The simplified non-linear models were not impacted locally to the models of the buildings (the impact analyses were carried out using linear elastic assumption). They were used instead to generate impulse loads as depicted on figure 5.2.
Complementary analyses were carried out for local detailing of the buildings always with the same target of justifying that the structure would resist without cracking. Military perforation formulas were used to define the transverse reinforcement needed to avoid that event. This led to very different wall thicknesses depending on the impinging aircraft. German reactor buildings have typically a heavily reinforced 2.1 meter thick concrete shell to resist the impact of Phantom F4 while the French reactor building have a much thinner wall sufficient to resist the impact of lighter Lear Jets.
Figure 5.3 – Impact analysis
Whether the French NPP could actually resist or not to the impact of a fighter-bomber cannot be deducted from these analyses. If the ‘conservative’ method is applied without adaptation, then the conclusion would be that they cannot resist it. However, the ‘conservative’ approach neglects a number of energy absorption capabilities of the building.
First, simplifying the structural modeling of the airplane structure for crash event can be unconservative and certainly is unrealistic. The collapse modes of structures as complex as airplanes can hardly be simplified into a single axial one.

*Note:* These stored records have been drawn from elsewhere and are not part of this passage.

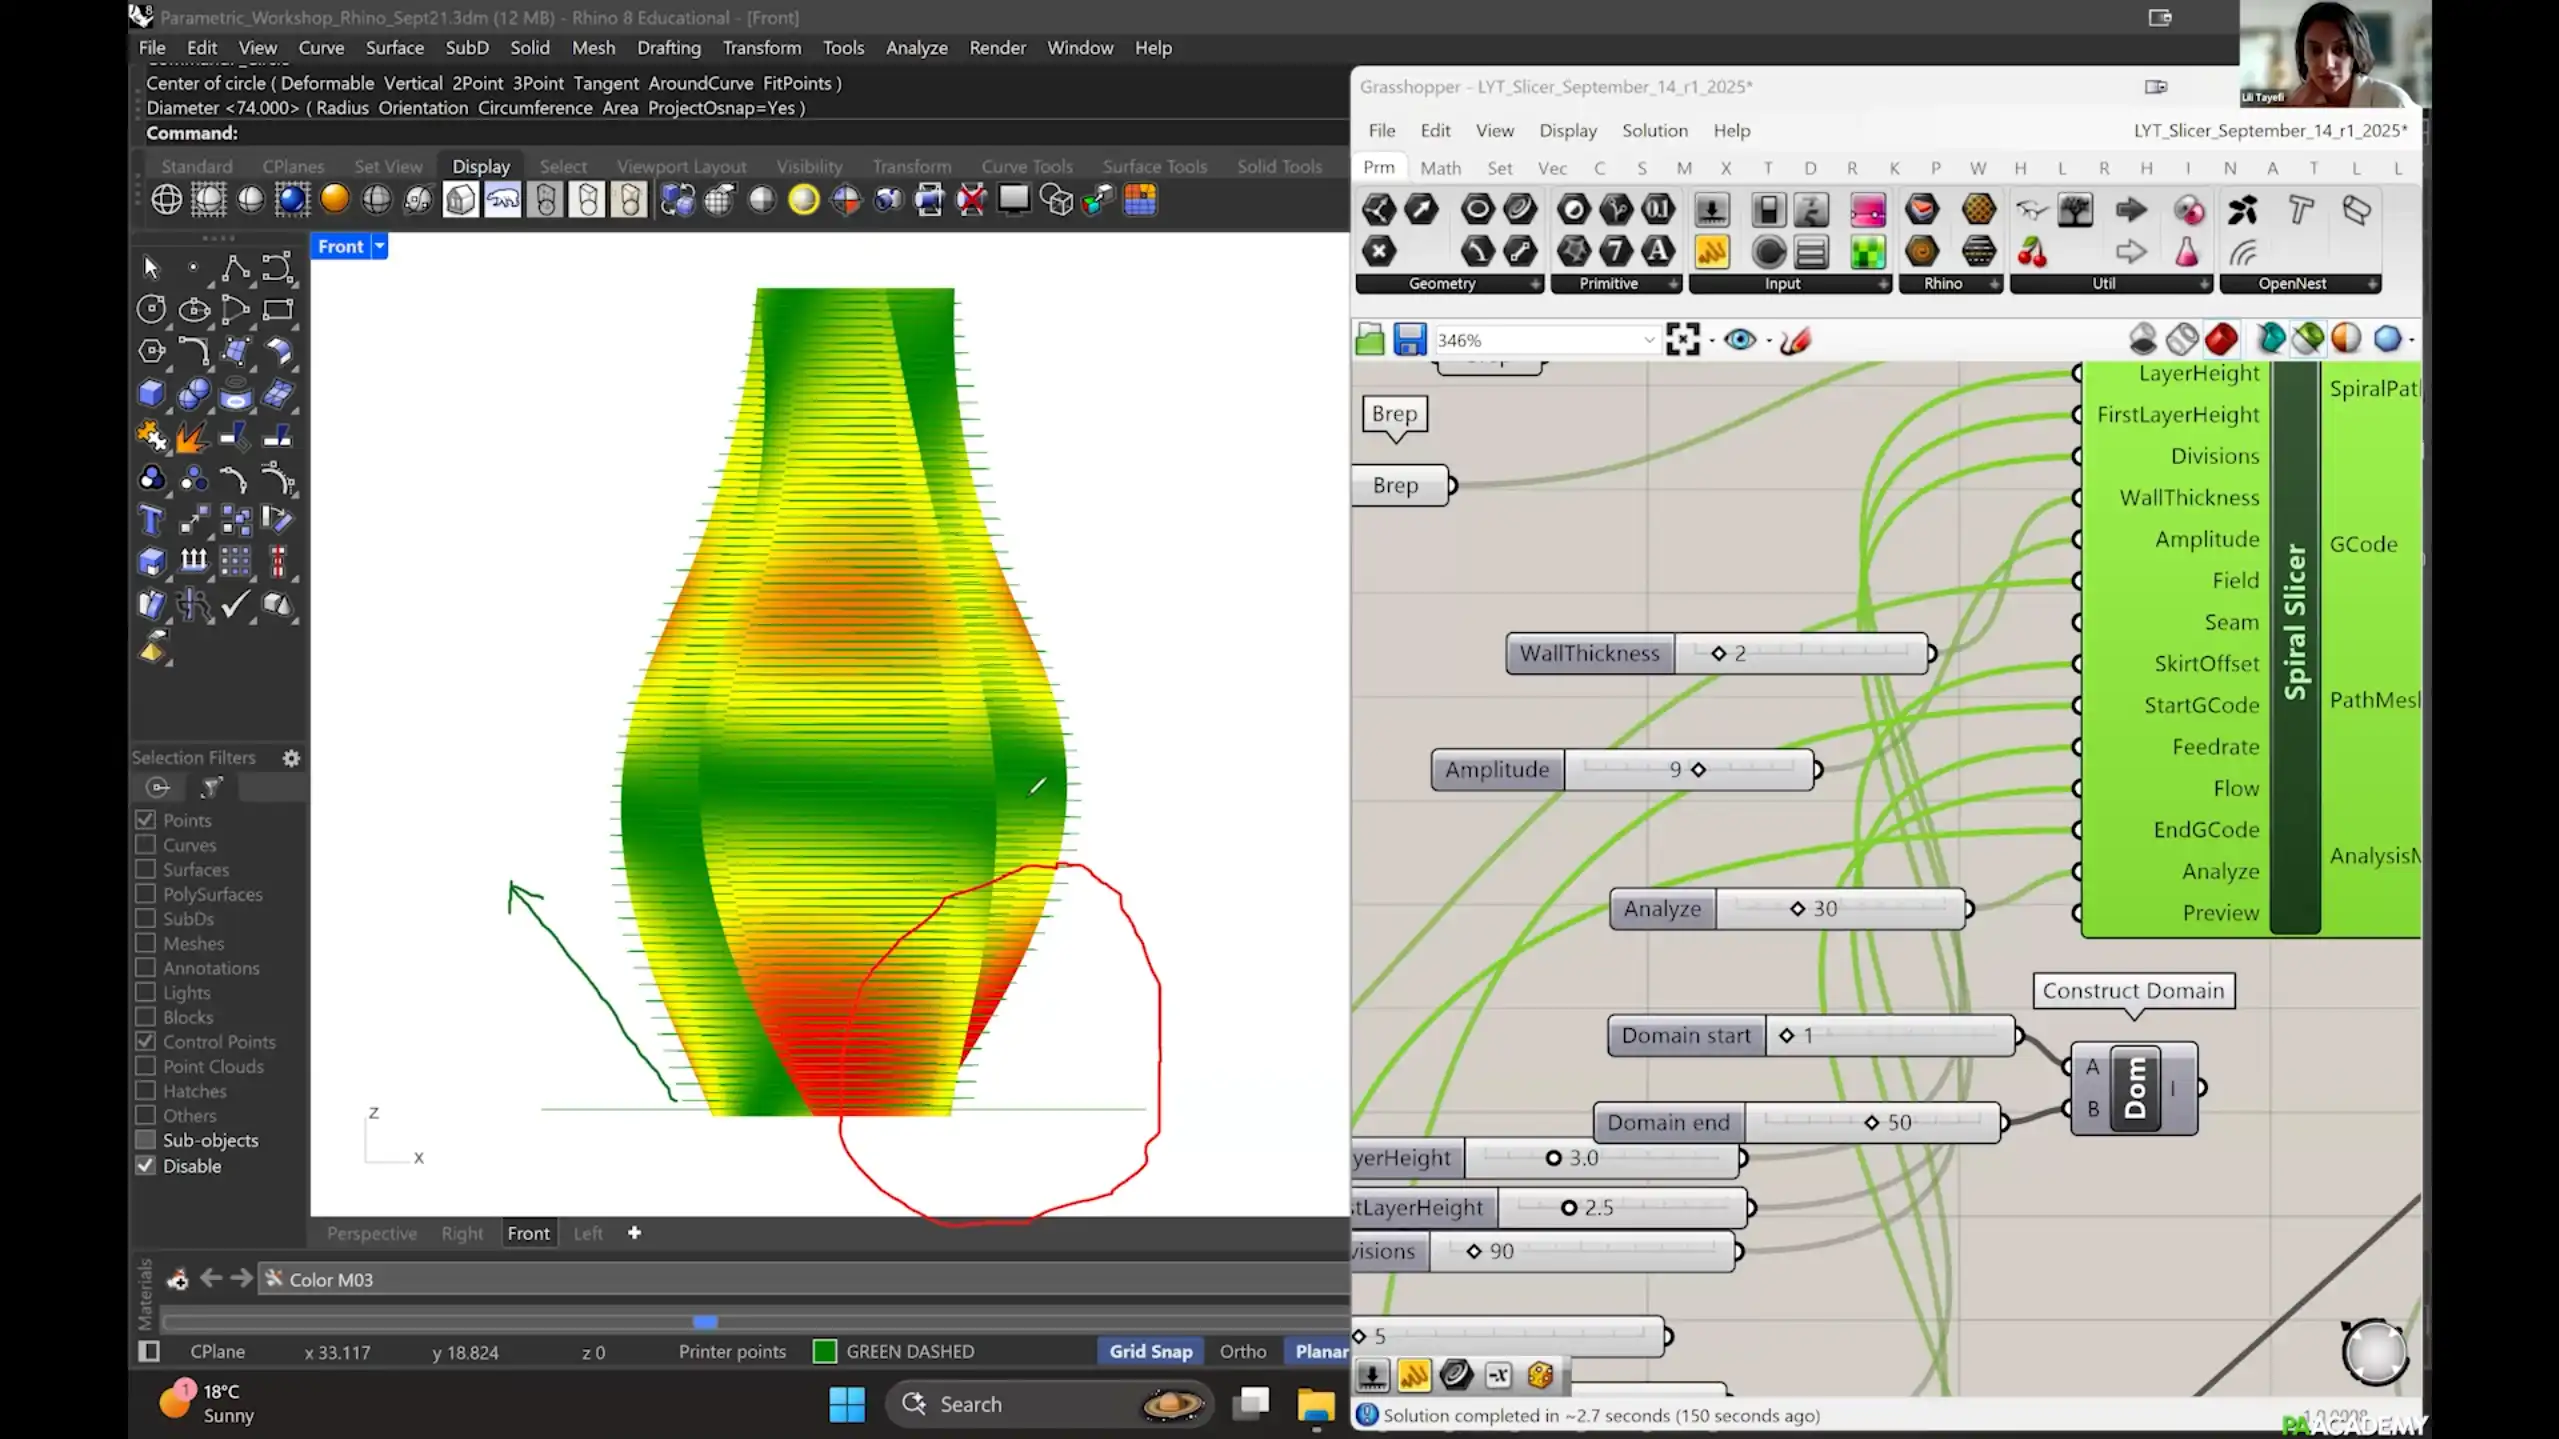Enable the Curves selection filter checkbox
The image size is (2559, 1439).
coord(146,845)
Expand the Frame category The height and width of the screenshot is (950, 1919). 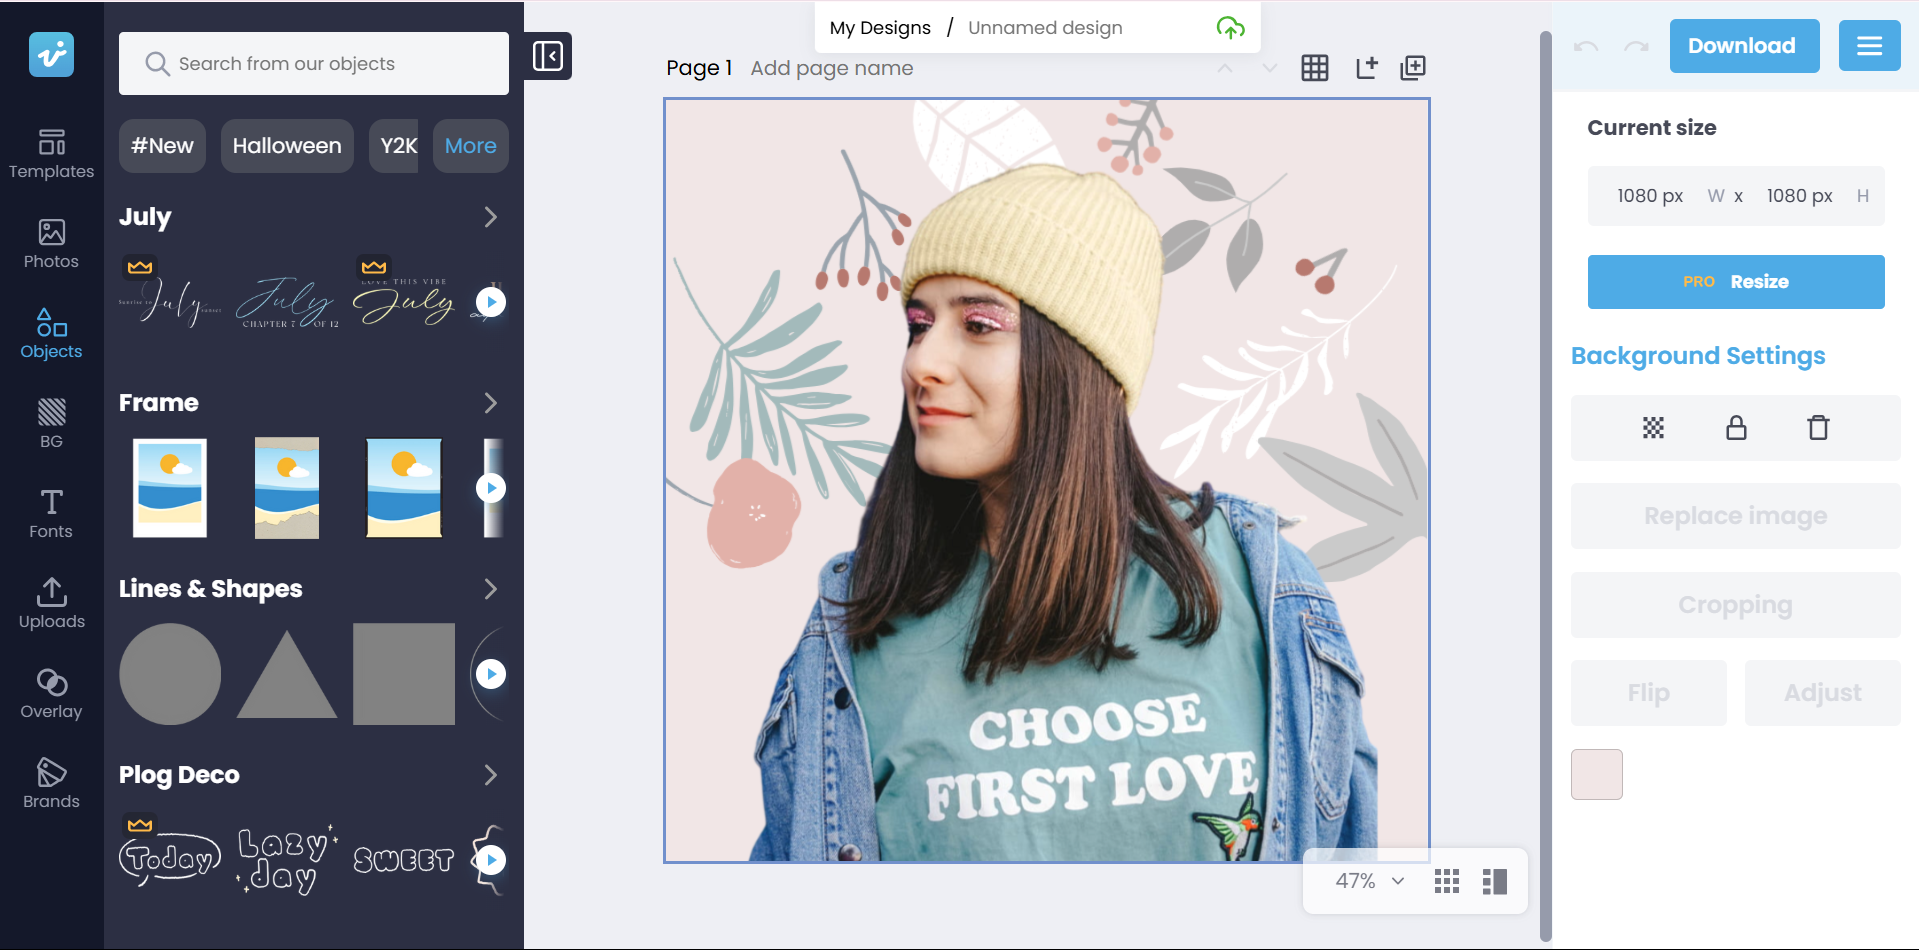[490, 403]
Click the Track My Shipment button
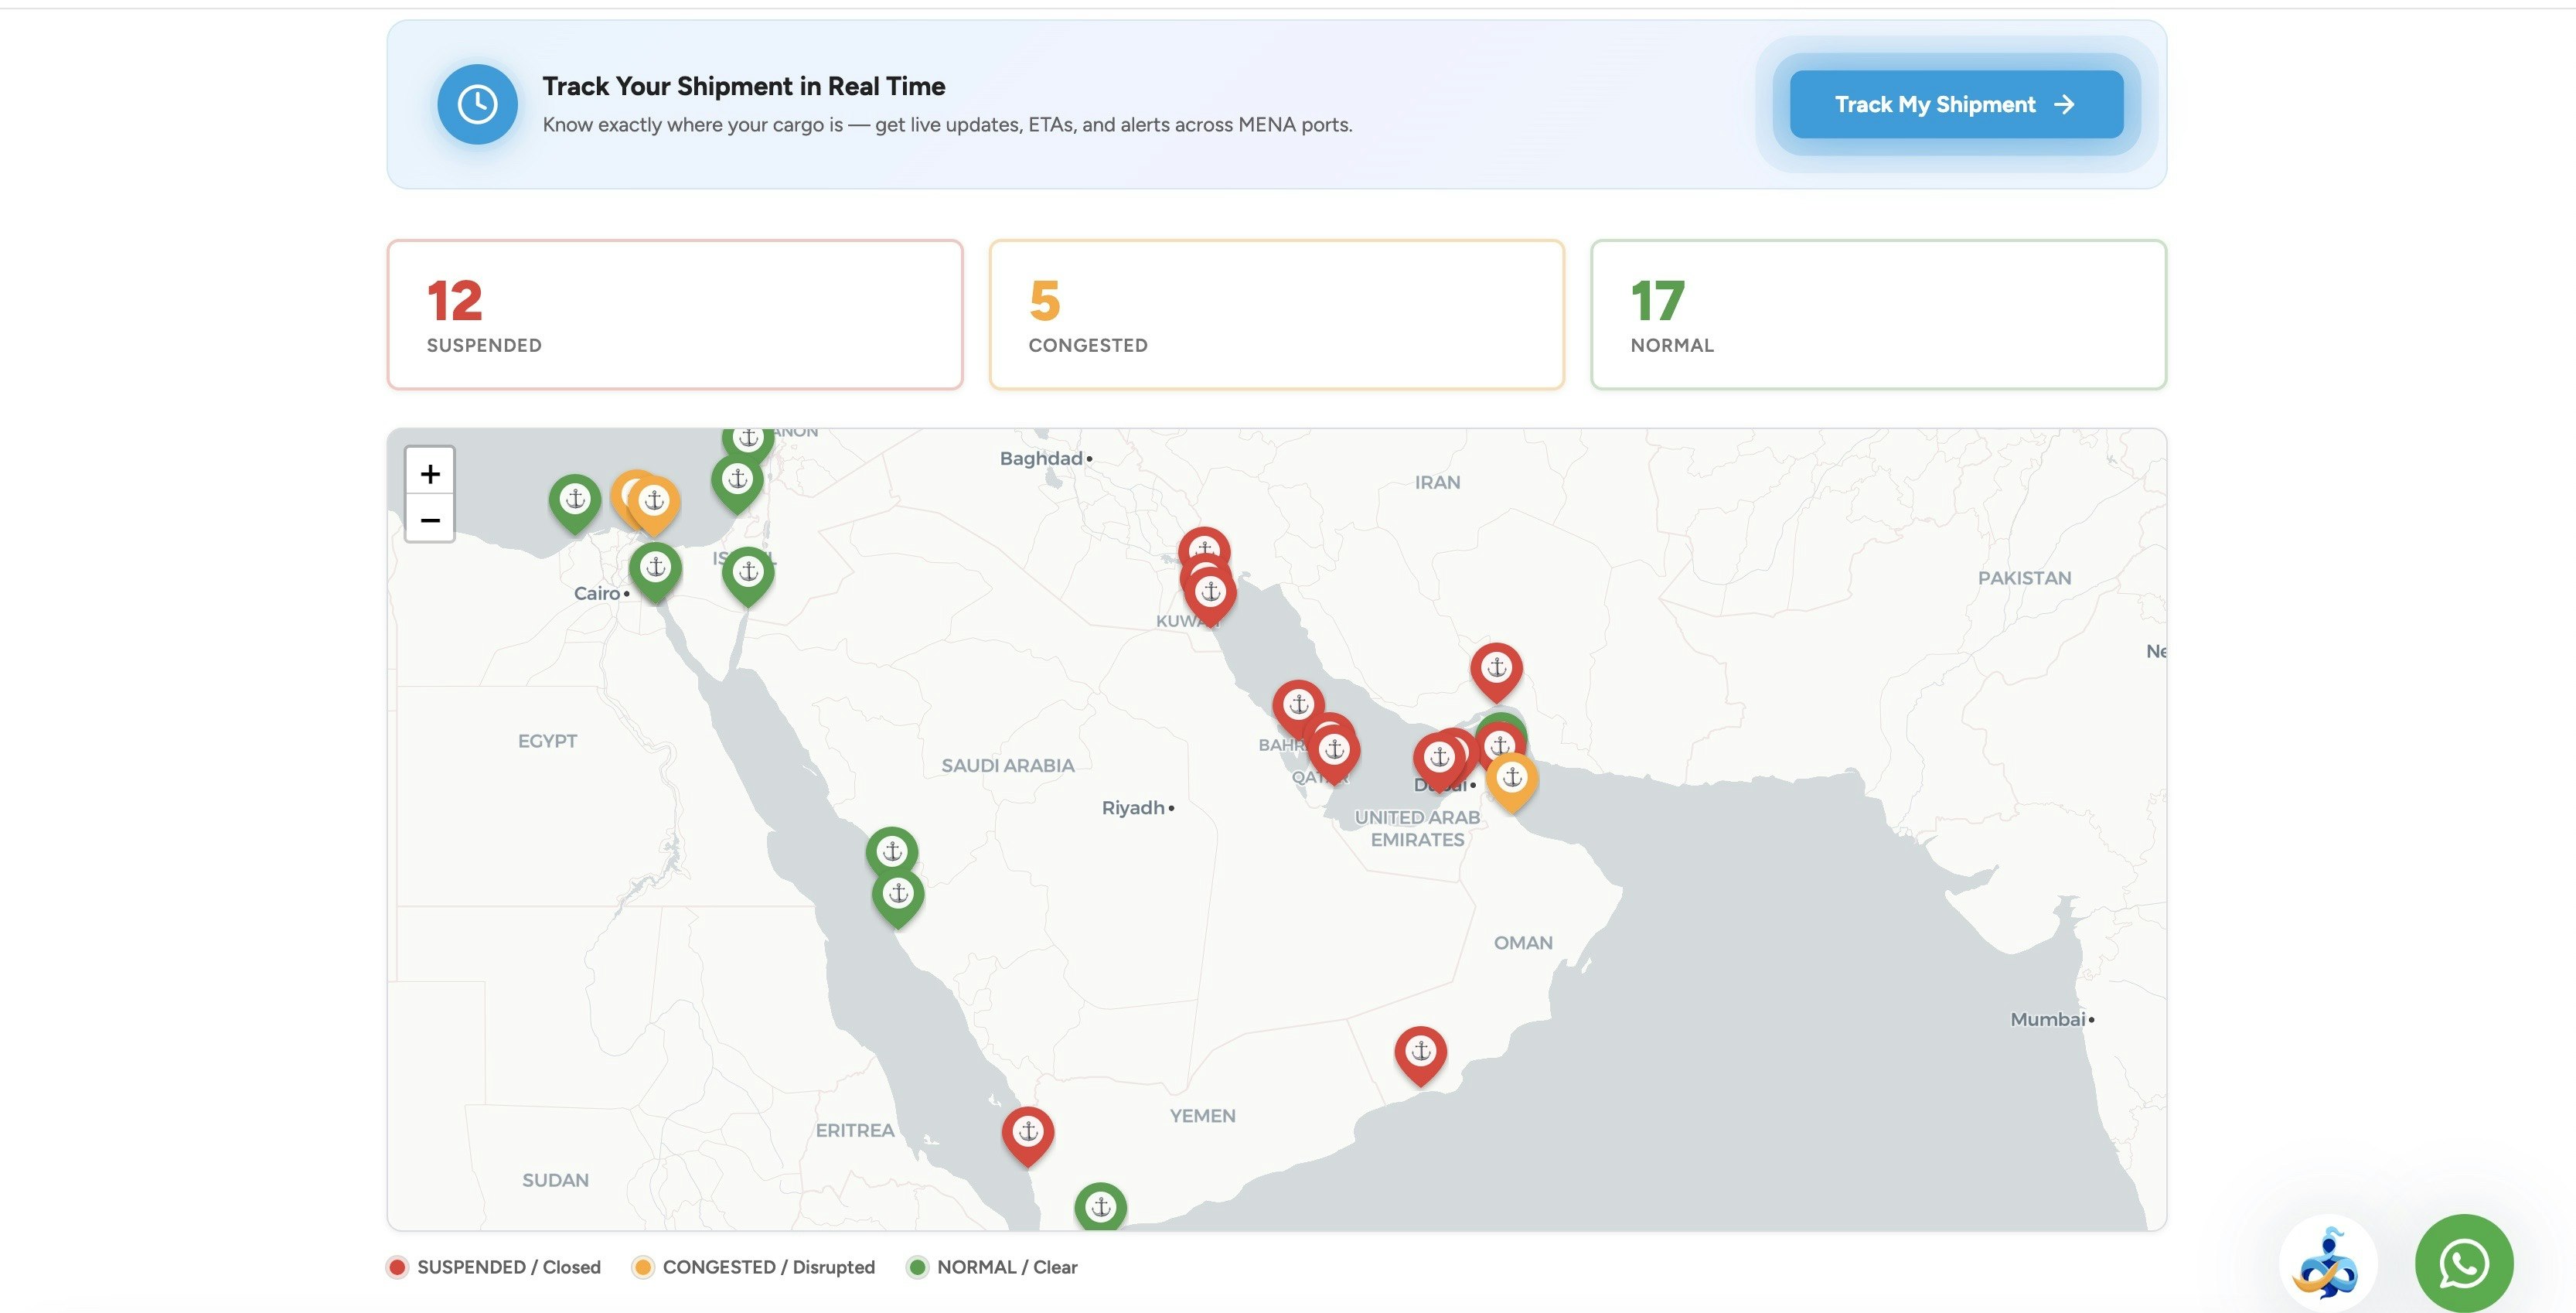Image resolution: width=2576 pixels, height=1313 pixels. [1955, 104]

This uncertainty can nowadays be easily overcome. Crash of aeronautics structures is being carried out by manufacturers for a number of severe loads such as had take-off or landing during which part of the structures can hit the tarmac [Fig. 6.1] or during ditching when the pressure of the water can crash the structure.
These modeling methodologies can be applied immediately for airplane crash onto NPP buildings either on rigid walls to follow the ‘conservative’ approach or onto deformable models of the buildings [Fig. 6.2].